In Todd’s presentation, “Avoiding Unhealthy Relationships,” she said people in relationships need to be comfortable with themselves first.

“If you are healthy, you can have healthy relationships,” Todd said. “That’s a concept I’ve grasped after 50 some years.”

She said people who are emotionally sound can get out of bad relationships and keep on the path they want to take in life.

Todd also spoke about the tendency to model unhealthy relationship behavior parents display and said students can work to break the cycle.

“This is to remind you of step one: Get healthy and happy with yourself,” Todd said. “If you get fabulous you will attract the fabulous to yourself.”

Sam Farley, junior in psychology, said he was there as a SafeZone ally and the topic related to his course work.

He said he thought the parts about personality disorders and how they relate to relationships was pretty informative. “I think the point she stresses at the beginning, if you’re healthy yourself you’ll have a healthy relationship, was the best point,” Farley said.

Having a healthy relationship also means avoiding unhealthy people who are not ready for a relationship.

A large part of the lecture was also devoted to discussing sociopathic behavior. Todd said 1 in 10 men and one in 50 women exhibit sociopathic behavior.

“Some people here have a little bit of sociopathy,” she said. “Once you get a lot of this type of behavior they leave a wake of hurt people.

Todd also had advice for people who are trying to get out of a relationship with a sociopath.

“One of the biggest sociopathic tendencies is when they say ‘I’m a screw-up, but you’re helping me change. If you leave I’ll kill myself,'” Todd said. “Once there is a suicidal threat, you must get out of the relationship. They won’t kill themselves.”

James Chalman, health professional advisor in the dean’s office for the College of Arts and Sciences, said the lecture didn’t really apply to him, but it’s always good to be on the lookout.

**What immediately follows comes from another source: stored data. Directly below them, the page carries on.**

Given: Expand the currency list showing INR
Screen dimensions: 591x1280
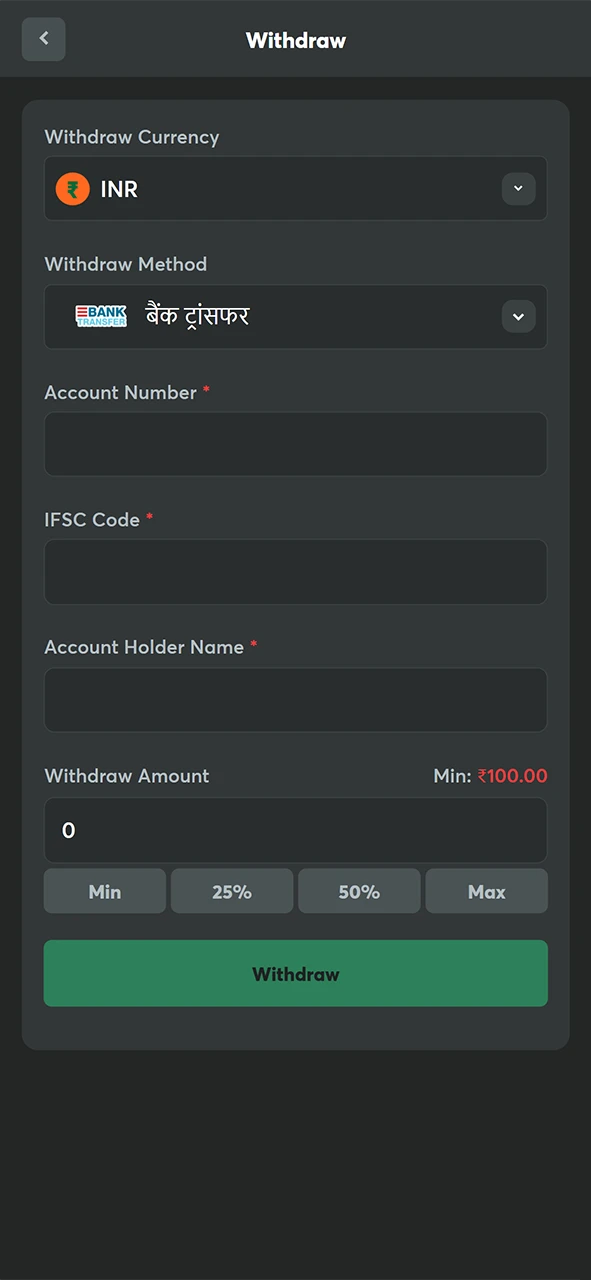Looking at the screenshot, I should [295, 188].
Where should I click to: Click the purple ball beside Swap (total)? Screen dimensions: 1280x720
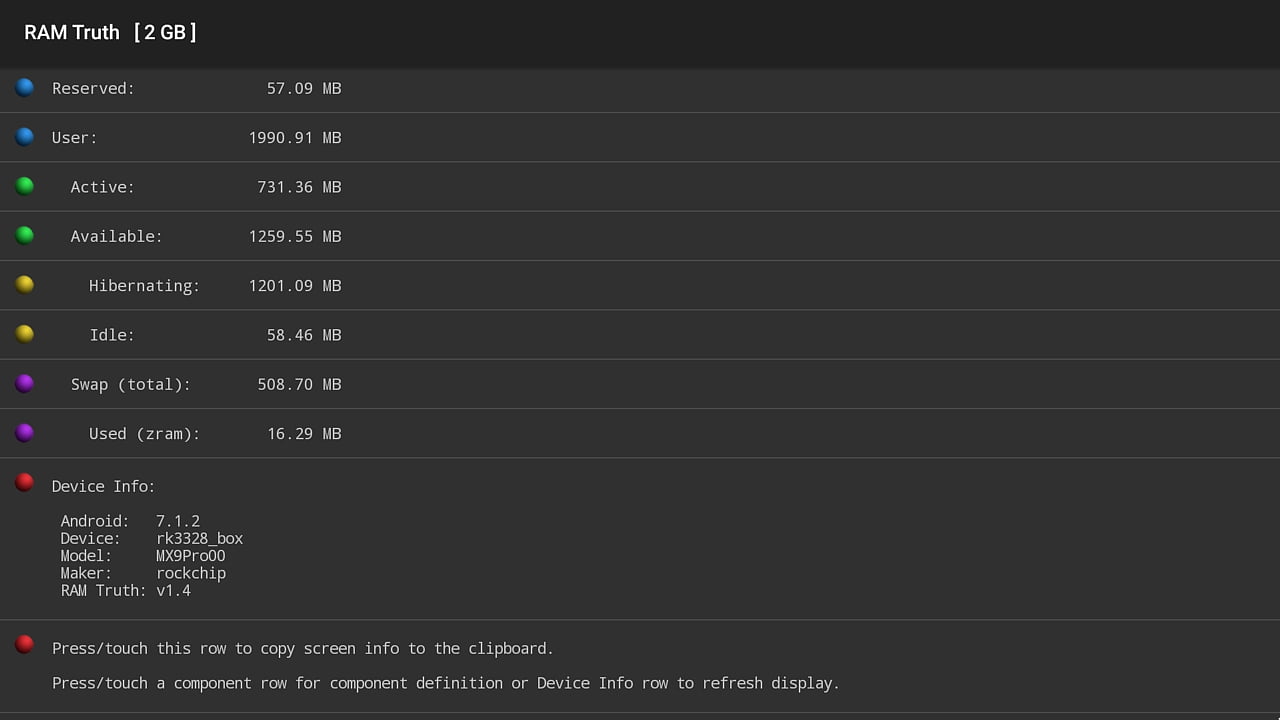point(25,383)
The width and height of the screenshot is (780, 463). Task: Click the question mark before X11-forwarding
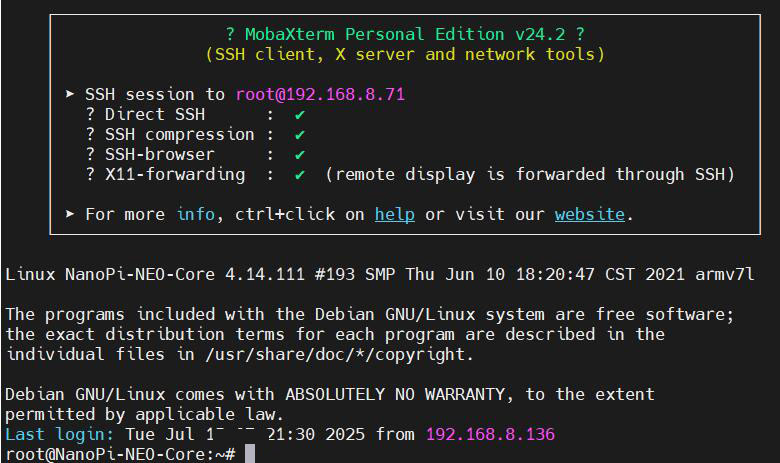(x=91, y=175)
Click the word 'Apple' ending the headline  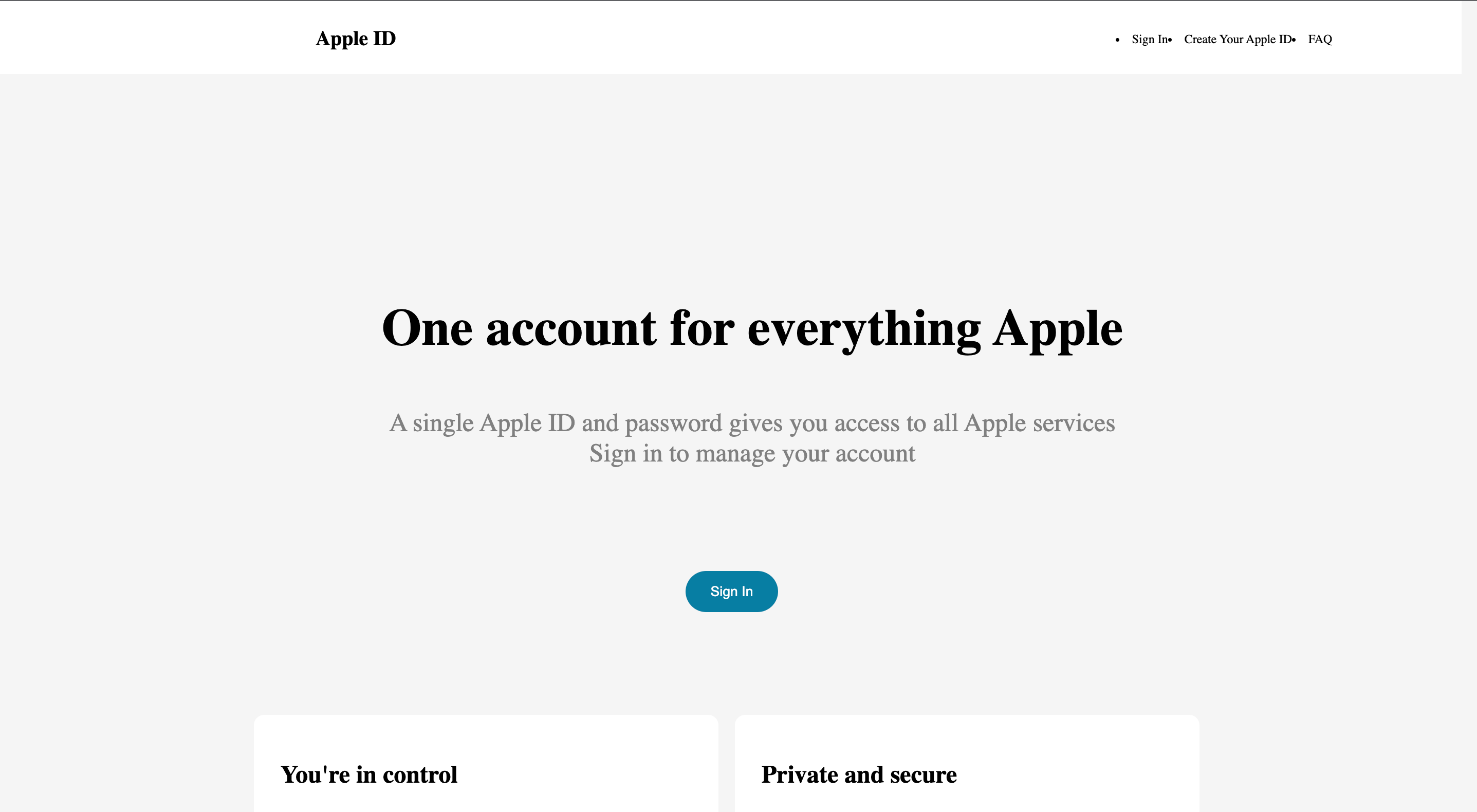[x=1057, y=329]
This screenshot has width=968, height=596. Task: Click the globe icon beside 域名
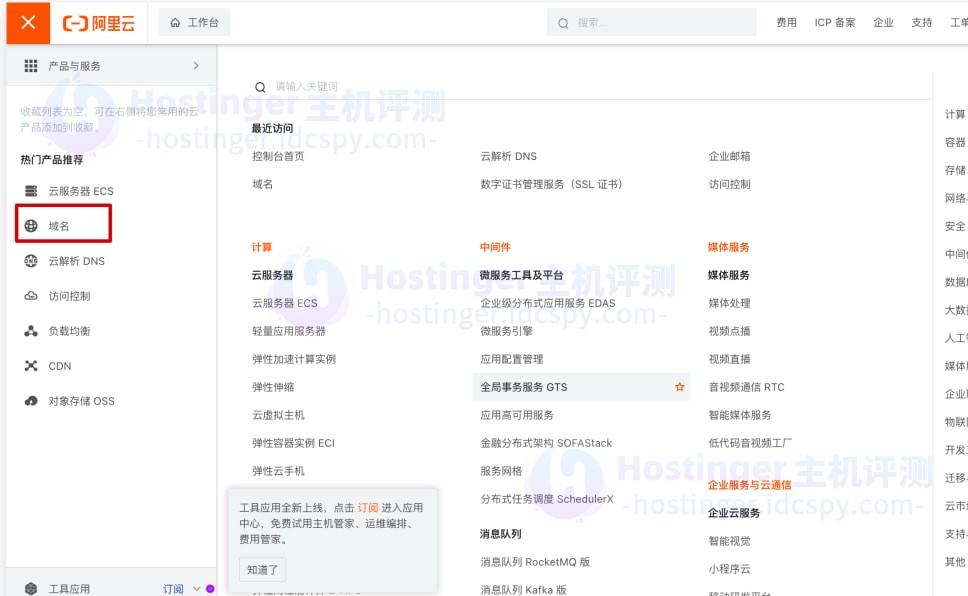pyautogui.click(x=31, y=225)
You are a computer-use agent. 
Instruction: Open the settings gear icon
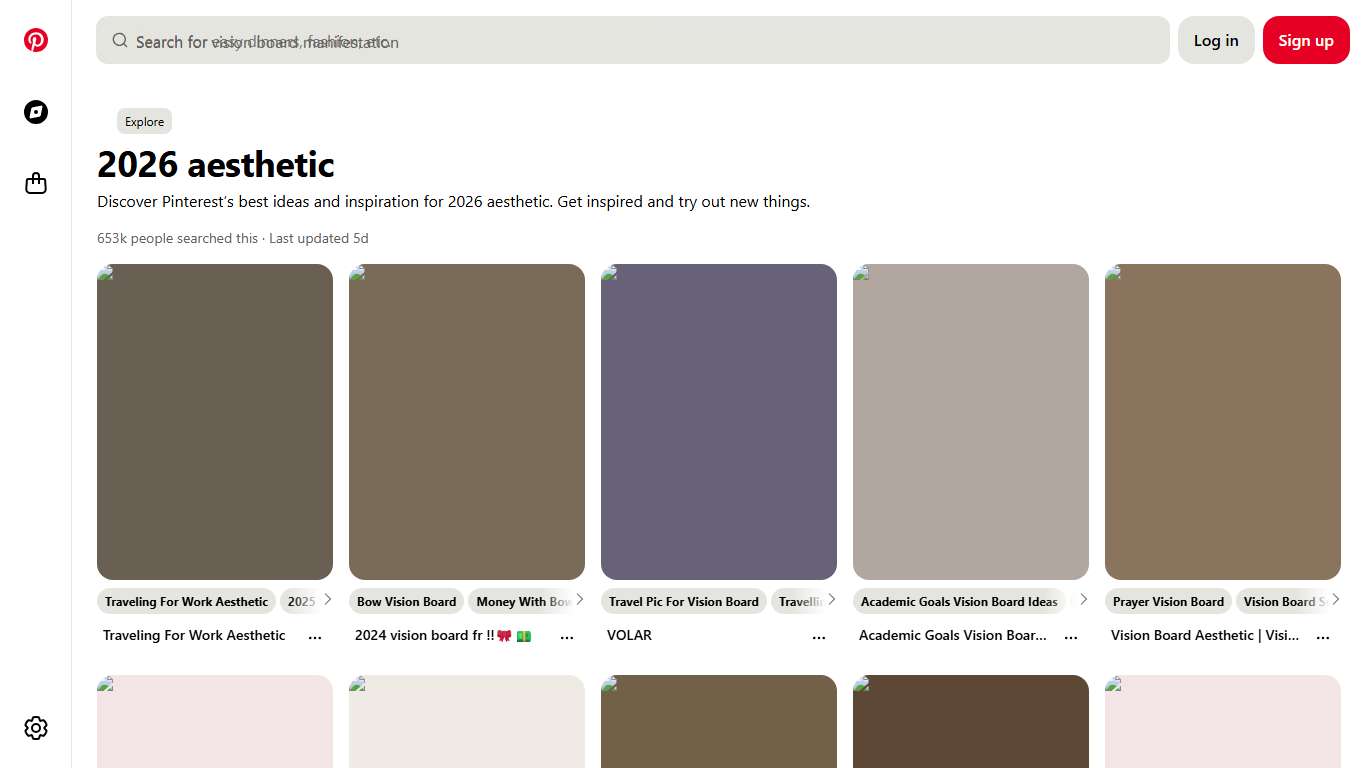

“If a student isn’t performing up to their standards you can send them where they need to go to get assistance,” Chalman said.

Using a baby as a metaphor, Todd said relationships should have a structure of bonding, starting with the participants getting to know each other and becoming friends. She said having physical contact with a partner too early in a relationship is akin to giving a baby steak and scotch. The baby, and the relationship, can’t handle it.

“If you skip the levels you’ll damage your chance to have a healthy relationship,” Todd said.